REQUIRED ACTION
Reading the records below, count the lines in which the string "Task" appears; write the number only.

Collected data:
▬▬▬▬▬▬
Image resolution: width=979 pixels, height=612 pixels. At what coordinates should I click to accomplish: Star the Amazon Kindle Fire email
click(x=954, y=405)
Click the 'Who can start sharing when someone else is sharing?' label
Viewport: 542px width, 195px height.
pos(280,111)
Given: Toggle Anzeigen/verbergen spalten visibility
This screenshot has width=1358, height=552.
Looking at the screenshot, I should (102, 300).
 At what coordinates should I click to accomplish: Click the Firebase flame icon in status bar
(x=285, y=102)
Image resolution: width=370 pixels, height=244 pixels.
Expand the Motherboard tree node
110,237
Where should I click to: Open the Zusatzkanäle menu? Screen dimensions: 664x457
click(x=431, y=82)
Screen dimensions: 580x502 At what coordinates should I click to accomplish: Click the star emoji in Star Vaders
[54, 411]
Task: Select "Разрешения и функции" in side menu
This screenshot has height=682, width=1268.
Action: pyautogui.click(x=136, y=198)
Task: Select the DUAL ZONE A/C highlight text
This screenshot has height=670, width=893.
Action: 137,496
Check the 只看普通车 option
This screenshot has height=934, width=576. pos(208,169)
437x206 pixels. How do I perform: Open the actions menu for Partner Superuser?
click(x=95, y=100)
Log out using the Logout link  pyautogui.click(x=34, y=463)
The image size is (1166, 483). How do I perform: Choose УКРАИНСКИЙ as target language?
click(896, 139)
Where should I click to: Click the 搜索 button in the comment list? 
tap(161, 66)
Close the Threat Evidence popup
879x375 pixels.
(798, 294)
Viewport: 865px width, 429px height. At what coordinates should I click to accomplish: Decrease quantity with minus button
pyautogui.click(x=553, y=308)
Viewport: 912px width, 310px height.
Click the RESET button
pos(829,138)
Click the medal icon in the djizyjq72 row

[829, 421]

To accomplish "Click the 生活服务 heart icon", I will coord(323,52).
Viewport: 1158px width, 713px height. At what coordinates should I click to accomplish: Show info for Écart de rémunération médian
▬▬▬▬▬▬
RESULT
2